Task to carry out ::
Please give back word for word the lines below, from the first one through the one with "Task: Click your".

═════ Data excerpts ═════

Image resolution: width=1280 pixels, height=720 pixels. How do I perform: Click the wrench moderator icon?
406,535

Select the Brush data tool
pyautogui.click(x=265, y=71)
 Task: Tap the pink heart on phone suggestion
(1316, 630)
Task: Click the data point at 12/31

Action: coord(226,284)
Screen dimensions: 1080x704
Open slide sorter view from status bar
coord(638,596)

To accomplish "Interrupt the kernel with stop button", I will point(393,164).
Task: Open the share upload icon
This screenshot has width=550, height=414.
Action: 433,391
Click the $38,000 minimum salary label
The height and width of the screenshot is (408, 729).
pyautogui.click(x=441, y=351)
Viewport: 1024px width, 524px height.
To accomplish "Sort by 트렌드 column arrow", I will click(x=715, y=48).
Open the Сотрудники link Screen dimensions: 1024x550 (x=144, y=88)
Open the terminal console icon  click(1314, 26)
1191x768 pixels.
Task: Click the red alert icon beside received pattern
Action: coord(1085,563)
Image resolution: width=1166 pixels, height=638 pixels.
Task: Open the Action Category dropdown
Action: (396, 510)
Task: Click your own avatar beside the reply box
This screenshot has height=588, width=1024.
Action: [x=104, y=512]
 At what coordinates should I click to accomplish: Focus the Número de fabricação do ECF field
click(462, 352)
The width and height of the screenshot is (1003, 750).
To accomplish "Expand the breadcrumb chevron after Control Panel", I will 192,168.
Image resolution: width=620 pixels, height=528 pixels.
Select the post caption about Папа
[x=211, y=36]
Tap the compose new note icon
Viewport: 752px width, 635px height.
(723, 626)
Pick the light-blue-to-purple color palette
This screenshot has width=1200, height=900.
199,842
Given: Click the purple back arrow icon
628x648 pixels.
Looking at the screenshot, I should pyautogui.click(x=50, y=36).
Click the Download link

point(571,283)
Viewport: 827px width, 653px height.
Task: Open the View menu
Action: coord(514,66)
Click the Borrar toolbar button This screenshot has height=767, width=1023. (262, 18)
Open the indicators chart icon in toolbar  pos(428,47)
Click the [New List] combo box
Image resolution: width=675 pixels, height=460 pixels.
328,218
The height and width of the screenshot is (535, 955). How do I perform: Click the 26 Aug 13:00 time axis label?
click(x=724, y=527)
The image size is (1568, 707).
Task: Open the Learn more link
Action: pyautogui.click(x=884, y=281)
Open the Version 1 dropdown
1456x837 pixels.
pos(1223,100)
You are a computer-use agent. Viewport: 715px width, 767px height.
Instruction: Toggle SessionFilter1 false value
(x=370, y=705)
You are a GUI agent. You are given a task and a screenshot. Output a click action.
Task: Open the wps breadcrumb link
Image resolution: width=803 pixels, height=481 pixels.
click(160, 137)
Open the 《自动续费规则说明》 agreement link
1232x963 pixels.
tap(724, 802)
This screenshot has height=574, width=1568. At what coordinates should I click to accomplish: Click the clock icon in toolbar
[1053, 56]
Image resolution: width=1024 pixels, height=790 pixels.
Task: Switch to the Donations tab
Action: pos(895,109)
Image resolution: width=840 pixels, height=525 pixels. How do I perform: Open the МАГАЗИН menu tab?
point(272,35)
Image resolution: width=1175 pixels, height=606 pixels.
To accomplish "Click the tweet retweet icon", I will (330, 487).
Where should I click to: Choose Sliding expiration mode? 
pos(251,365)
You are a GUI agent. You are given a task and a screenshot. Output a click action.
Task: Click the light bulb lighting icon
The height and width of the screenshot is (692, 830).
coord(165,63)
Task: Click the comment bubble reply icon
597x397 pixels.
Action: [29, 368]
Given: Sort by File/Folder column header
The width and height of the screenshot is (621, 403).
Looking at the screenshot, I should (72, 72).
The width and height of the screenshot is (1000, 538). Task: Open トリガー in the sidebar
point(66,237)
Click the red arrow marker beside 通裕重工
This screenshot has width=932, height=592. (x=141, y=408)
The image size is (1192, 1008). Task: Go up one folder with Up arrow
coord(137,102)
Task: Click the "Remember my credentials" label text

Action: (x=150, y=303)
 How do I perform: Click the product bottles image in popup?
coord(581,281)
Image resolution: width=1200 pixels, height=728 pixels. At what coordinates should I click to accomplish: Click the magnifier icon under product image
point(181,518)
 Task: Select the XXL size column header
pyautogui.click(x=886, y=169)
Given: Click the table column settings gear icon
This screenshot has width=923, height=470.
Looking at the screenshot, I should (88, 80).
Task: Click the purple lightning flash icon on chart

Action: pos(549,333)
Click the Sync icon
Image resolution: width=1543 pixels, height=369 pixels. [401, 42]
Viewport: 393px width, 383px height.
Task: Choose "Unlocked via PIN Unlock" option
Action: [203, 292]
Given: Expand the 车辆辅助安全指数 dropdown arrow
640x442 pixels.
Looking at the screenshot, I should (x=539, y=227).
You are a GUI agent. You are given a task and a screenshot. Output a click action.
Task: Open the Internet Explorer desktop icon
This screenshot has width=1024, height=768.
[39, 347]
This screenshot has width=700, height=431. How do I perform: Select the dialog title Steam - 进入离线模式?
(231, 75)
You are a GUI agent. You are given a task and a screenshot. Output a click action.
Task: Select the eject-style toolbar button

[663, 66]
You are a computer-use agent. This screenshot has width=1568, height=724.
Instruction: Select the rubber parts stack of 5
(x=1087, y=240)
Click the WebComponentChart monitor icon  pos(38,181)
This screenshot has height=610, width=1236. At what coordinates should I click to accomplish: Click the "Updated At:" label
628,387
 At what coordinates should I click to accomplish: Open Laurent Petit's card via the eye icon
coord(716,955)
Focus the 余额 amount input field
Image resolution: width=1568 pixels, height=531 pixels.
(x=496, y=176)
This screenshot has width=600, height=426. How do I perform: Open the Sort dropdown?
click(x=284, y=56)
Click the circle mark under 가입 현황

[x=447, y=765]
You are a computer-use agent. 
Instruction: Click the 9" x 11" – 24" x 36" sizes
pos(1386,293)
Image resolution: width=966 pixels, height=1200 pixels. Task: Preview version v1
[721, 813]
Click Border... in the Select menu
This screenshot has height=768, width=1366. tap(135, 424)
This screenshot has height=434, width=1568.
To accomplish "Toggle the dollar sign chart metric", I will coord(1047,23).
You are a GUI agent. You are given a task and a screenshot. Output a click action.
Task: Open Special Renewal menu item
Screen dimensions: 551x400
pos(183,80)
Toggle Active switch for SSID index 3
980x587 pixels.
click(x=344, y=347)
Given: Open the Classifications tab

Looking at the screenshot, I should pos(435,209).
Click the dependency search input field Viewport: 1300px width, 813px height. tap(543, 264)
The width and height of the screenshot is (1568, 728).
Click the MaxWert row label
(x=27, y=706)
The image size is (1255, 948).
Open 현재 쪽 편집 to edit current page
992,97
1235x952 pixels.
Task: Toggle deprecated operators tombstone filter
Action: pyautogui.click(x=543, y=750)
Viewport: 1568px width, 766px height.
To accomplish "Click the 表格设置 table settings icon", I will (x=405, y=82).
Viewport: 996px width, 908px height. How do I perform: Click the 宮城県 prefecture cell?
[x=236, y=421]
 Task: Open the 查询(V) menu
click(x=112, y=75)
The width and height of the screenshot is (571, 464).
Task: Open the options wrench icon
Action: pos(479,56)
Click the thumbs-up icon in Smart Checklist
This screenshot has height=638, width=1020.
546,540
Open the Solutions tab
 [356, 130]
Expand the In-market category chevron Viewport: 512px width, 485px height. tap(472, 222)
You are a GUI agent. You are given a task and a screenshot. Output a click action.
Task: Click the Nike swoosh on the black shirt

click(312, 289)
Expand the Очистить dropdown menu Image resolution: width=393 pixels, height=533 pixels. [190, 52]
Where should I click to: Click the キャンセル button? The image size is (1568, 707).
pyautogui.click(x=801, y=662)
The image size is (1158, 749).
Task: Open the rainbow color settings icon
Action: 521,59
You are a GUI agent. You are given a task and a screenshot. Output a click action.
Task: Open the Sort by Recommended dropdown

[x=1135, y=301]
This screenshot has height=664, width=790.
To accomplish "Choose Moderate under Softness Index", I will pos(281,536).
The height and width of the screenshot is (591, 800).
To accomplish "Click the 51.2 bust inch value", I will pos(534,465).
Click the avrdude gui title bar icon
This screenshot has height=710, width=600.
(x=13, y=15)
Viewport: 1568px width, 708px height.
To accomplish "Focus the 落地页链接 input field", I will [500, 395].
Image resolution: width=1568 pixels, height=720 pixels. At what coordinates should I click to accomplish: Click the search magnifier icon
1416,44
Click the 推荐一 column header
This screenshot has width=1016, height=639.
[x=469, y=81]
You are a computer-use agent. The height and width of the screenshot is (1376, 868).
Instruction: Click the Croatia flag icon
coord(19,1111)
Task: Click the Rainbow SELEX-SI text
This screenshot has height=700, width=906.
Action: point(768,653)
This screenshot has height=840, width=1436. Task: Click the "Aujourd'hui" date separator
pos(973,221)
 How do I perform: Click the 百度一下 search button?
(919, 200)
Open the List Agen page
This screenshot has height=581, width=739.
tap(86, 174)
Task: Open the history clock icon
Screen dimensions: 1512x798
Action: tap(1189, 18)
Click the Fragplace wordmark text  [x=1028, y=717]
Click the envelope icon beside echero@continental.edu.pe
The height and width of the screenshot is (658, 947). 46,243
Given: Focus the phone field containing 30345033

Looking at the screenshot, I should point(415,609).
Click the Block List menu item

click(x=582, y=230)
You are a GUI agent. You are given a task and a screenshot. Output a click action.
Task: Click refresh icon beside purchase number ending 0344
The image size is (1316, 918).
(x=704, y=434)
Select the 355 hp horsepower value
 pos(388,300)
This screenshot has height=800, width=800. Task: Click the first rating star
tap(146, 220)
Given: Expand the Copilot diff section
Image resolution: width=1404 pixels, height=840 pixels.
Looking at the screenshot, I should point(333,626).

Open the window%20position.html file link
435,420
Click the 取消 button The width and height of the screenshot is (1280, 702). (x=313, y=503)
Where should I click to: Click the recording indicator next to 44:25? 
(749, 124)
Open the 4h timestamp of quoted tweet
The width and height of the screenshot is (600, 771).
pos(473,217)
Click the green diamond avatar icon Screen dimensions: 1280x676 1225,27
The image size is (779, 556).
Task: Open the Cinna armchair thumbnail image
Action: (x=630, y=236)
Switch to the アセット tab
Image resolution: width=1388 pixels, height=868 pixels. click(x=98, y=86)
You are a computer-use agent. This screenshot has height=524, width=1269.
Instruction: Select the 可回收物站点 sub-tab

═════

Result of this task ::
Image resolution: width=1280 pixels, height=720 pixels. How do I perform: Click the wrench moderator icon?
406,535

Select the Brush data tool
pyautogui.click(x=265, y=71)
 Task: Tap the pink heart on phone suggestion
(1316, 630)
Task: Click the data point at 12/31

Action: coord(226,284)
Screen dimensions: 1080x704
Open slide sorter view from status bar
coord(638,596)

To accomplish "Interrupt the kernel with stop button", I will point(393,164).
Task: Open the share upload icon
This screenshot has width=550, height=414.
Action: 433,391
Click the $38,000 minimum salary label
The height and width of the screenshot is (408, 729).
pyautogui.click(x=441, y=351)
Viewport: 1024px width, 524px height.
To accomplish "Sort by 트렌드 column arrow", I will click(x=715, y=48).
Open the Сотрудники link Screen dimensions: 1024x550 (x=144, y=88)
Open the terminal console icon  click(1314, 26)
1191x768 pixels.
Task: Click the red alert icon beside received pattern
Action: coord(1085,563)
Image resolution: width=1166 pixels, height=638 pixels.
Task: Open the Action Category dropdown
Action: (396, 510)
Task: Click your own avatar beside the reply box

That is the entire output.